_Your assignment_
Because the images are not wanted, restate every line below word for word without them.

━━━ The input ━━━

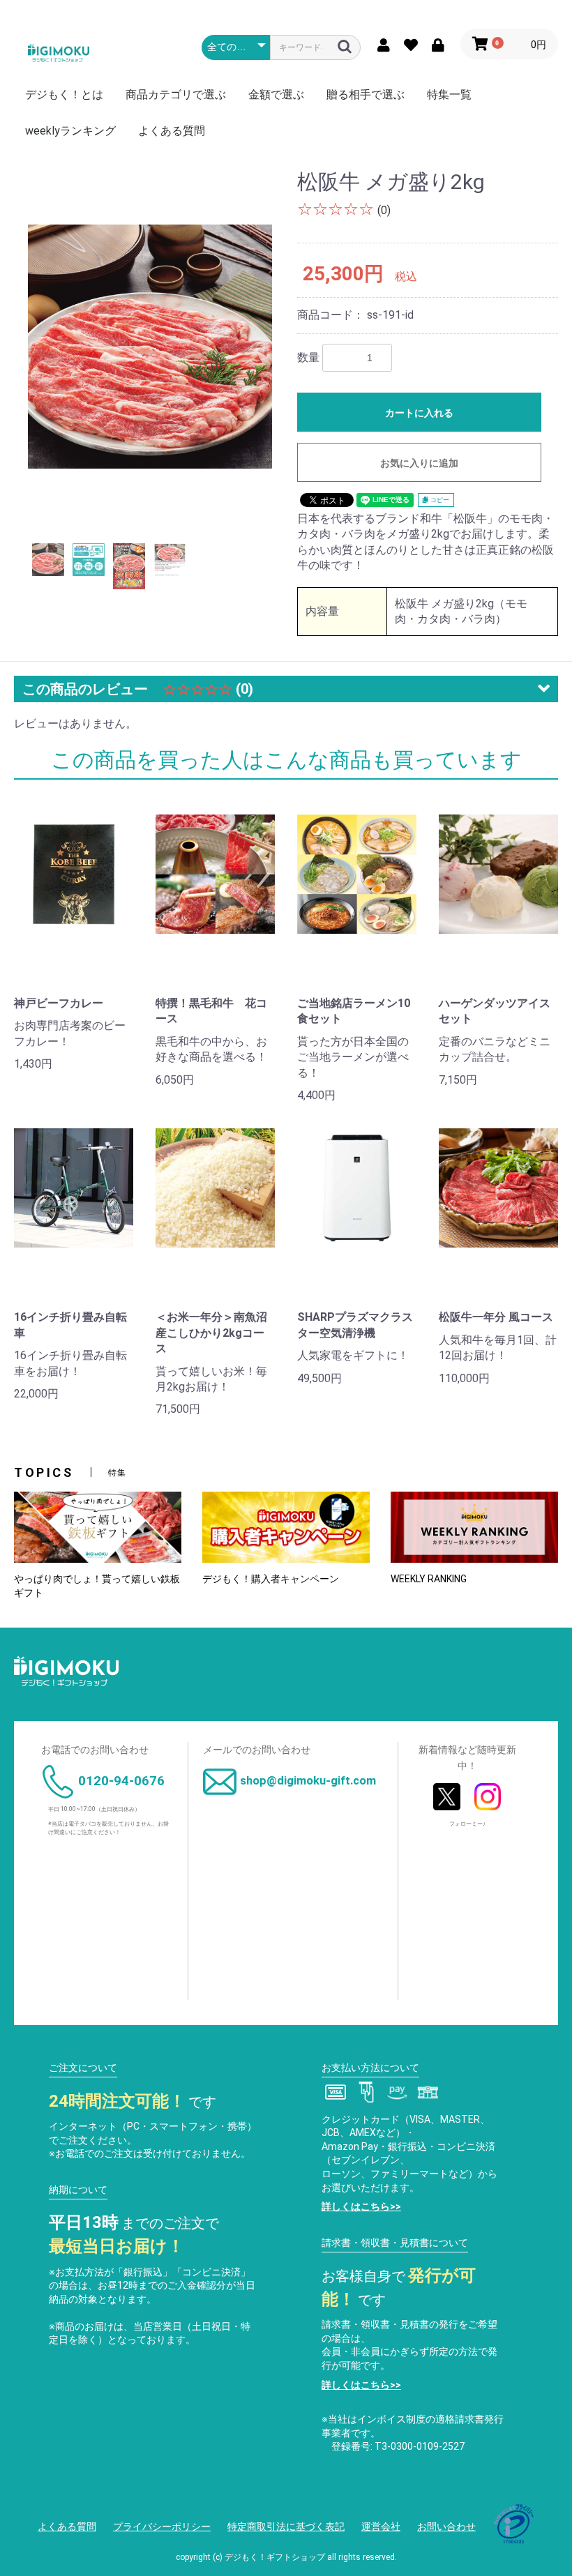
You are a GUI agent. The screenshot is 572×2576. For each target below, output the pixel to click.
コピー (438, 500)
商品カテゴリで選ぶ (176, 94)
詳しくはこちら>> (361, 2206)
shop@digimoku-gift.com (308, 1780)
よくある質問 (171, 130)
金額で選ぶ (276, 94)
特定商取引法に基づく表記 (286, 2526)
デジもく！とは (64, 94)
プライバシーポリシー (162, 2526)
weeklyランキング (70, 130)
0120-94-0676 (121, 1781)
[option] (150, 346)
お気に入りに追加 (419, 463)
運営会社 (380, 2526)
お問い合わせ (446, 2526)
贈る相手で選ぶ (365, 94)
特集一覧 (449, 94)
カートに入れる (419, 412)
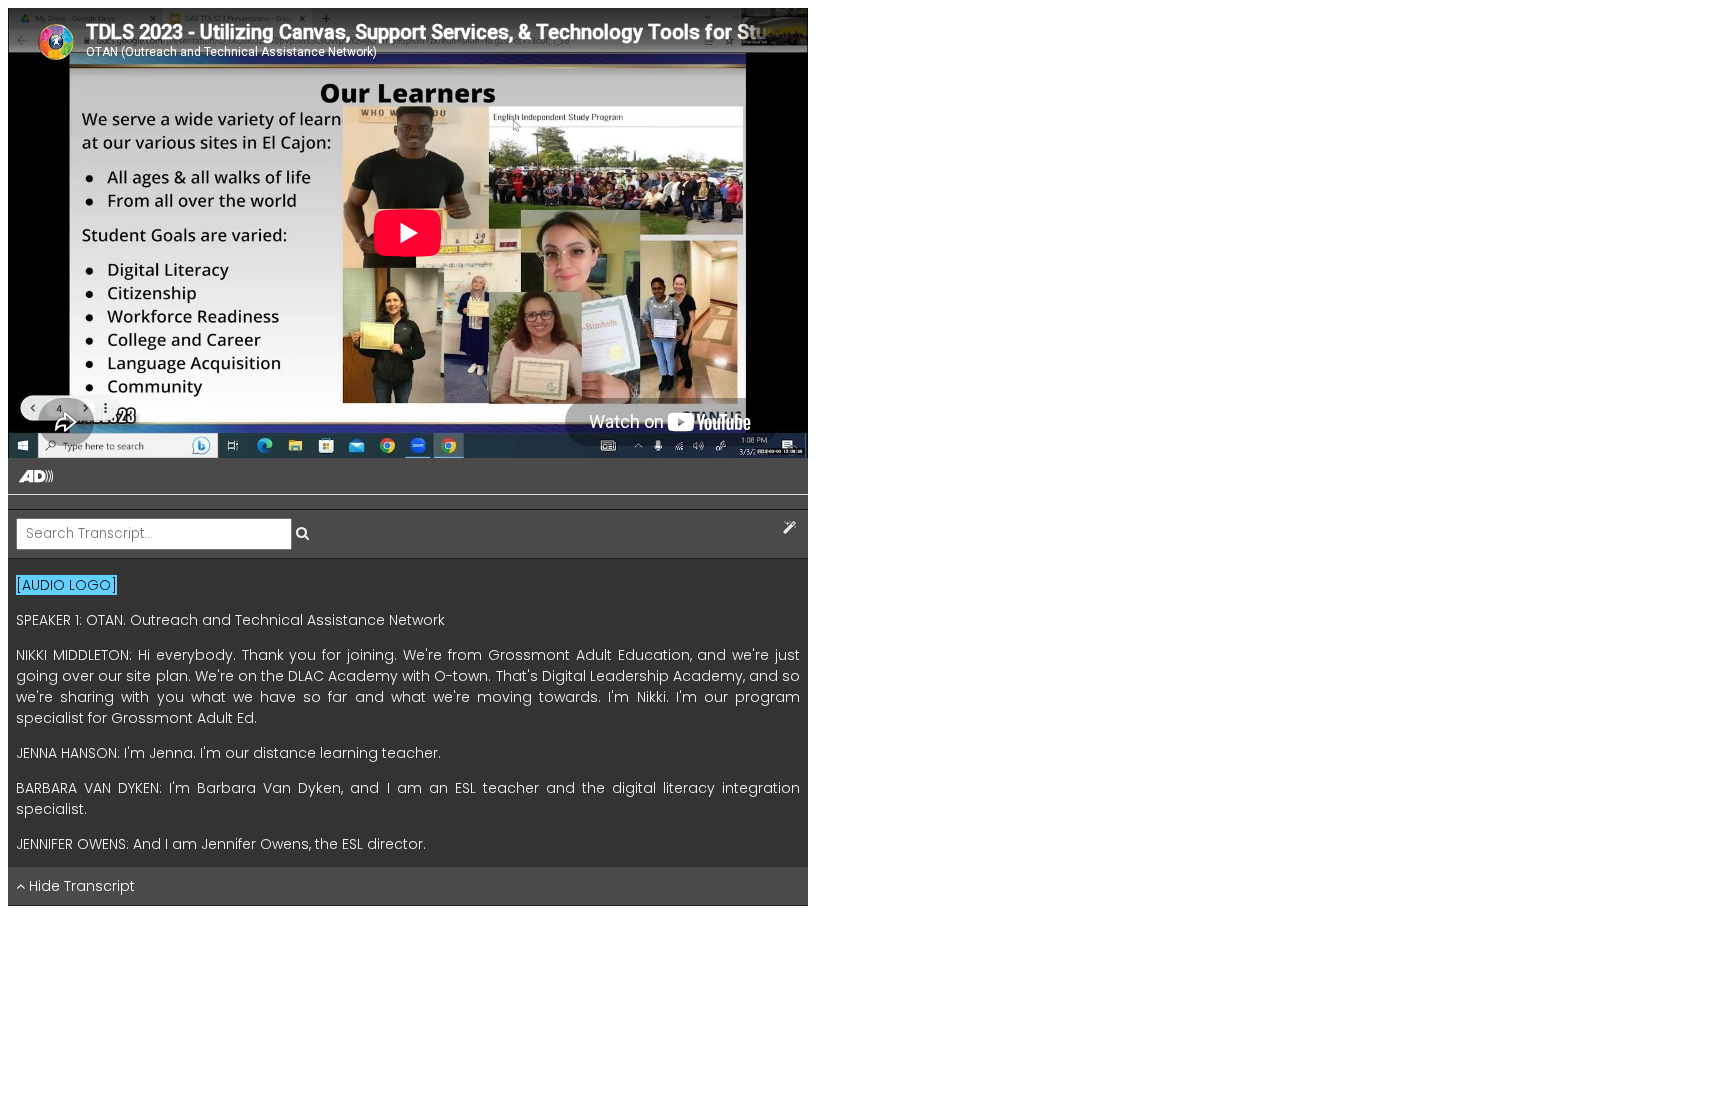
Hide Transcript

━━━

_Result of the exercise_
You are a GUI agent. The screenshot is 572×2576. For each target below, output the pixel to click.
コピー (438, 500)
商品カテゴリで選ぶ (176, 94)
詳しくはこちら>> (361, 2206)
shop@digimoku-gift.com (308, 1780)
よくある質問 (171, 130)
金額で選ぶ (276, 94)
特定商取引法に基づく表記 (286, 2526)
デジもく！とは (64, 94)
プライバシーポリシー (162, 2526)
weeklyランキング (70, 130)
0120-94-0676 (121, 1781)
[option] (150, 346)
お気に入りに追加 (419, 463)
運営会社 (380, 2526)
お問い合わせ (446, 2526)
贈る相手で選ぶ (365, 94)
特集一覧 (449, 94)
カートに入れる (419, 412)
Hide Transcript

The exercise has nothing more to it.